Open the official transit agency route page for your city. Route maps differ completely between CTA, SEPTA, NJ TRANSIT, VTA, Houston METRO, TfL and other agencies.

📅 Are Bus 59 times the same on weekends?

Not always. Route 59 may have separate weekday, Saturday, Sunday and holiday schedules. Some agencies reduce weekend service, change frequencies or operate special holiday timetables.

⚠️ Why is Bus 59 not showing in the live tracker?

The route may not be running at that time, the stop may be wrong, the direction may be wrong, service may be detoured, or live GPS data may be temporarily unavailable. Check the agency alert page and the next scheduled trip.

💳 How much is the Bus 59 fare?

The fare depends on the agency. CTA, SEPTA, NJ TRANSIT, VTA, Houston METRO and TfL each have their own fare rules, passes and transfer systems. Check the official fare page before boarding.

🚏 Is Bus 59 the same in every city?

No. Bus 59 is a route number used by multiple transit agencies. The map, stops, times, live tracker, fare and alerts depend on the specific agency operating the route in your city.

🧭 Why do I see different Bus 59 schedules online?

Different cities use the Route 59 number, and old PDFs or third-party copies can remain online. Check the agency name, city, route direction and effective date before using any timetable.

ℹ️ Is BusSchedules.org the official Bus 59 operator?

No. BusSchedules.org is an independent informational guide. Always verify exact schedules, maps, stops, fares, live tracking, alerts and accessibility details directly with the official transit agency.

Editorial note: This guide is for public information only and is not a transit agency, government office or bus operator. Route 59 schedules, stops, fares, live tracking, service alerts, route maps, accessibility details and holiday service can change. Always verify directly with the official agency before commuting, transferring, buying a pass or planning a time-sensitive trip.

Final Summary: Best Way to Use a 59 Bus Schedule

The best way to use a 59 bus schedule is to identify the correct transit agency first. Route 59 exists in many regions, and the wrong agency page can send you to a completely different map, stop list and timetable.

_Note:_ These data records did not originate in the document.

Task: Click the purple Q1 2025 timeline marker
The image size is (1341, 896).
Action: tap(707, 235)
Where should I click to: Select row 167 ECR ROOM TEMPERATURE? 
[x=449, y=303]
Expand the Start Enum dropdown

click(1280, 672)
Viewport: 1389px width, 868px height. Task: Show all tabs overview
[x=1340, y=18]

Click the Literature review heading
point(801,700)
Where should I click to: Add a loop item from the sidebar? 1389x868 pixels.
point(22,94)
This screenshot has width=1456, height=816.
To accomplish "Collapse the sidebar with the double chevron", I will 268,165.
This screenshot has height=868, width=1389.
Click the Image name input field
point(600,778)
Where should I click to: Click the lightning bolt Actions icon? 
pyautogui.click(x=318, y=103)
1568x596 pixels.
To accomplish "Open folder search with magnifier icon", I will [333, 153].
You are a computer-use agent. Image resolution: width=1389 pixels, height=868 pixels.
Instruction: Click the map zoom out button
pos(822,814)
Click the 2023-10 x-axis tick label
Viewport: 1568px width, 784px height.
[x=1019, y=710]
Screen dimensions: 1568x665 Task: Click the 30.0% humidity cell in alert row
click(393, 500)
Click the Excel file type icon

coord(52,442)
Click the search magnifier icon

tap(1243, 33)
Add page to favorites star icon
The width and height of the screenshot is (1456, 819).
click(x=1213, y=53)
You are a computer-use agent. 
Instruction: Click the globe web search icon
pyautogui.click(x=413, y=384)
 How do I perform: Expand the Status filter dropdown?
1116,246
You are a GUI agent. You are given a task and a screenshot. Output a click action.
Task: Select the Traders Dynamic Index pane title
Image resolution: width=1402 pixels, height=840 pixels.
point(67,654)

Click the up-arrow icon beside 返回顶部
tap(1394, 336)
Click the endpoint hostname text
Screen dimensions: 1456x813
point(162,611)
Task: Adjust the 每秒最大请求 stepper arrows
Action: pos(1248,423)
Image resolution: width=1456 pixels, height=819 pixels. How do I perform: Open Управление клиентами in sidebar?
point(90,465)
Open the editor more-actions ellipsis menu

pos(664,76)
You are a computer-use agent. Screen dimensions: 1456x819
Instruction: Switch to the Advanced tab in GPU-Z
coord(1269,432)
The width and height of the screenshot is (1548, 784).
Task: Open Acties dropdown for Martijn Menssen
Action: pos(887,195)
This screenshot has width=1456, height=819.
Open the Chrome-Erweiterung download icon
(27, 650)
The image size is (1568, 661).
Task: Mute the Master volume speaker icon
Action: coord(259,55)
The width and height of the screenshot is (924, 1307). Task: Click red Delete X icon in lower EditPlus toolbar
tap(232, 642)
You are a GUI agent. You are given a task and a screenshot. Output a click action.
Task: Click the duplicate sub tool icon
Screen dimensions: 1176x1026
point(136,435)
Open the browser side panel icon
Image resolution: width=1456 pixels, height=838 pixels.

After you identify the operator, check the official route page, choose the correct direction, confirm the service day, find your exact stop and use the live tracker or service-alert page before leaving. This matters most for work, school, airport trips, medical appointments, transfers and late-night travel.

If a map app, PDF and live tracker disagree, trust the official agency route page and current alerts. Third-party tools are useful for discovery, but the agency controls the final schedule, fare and service information.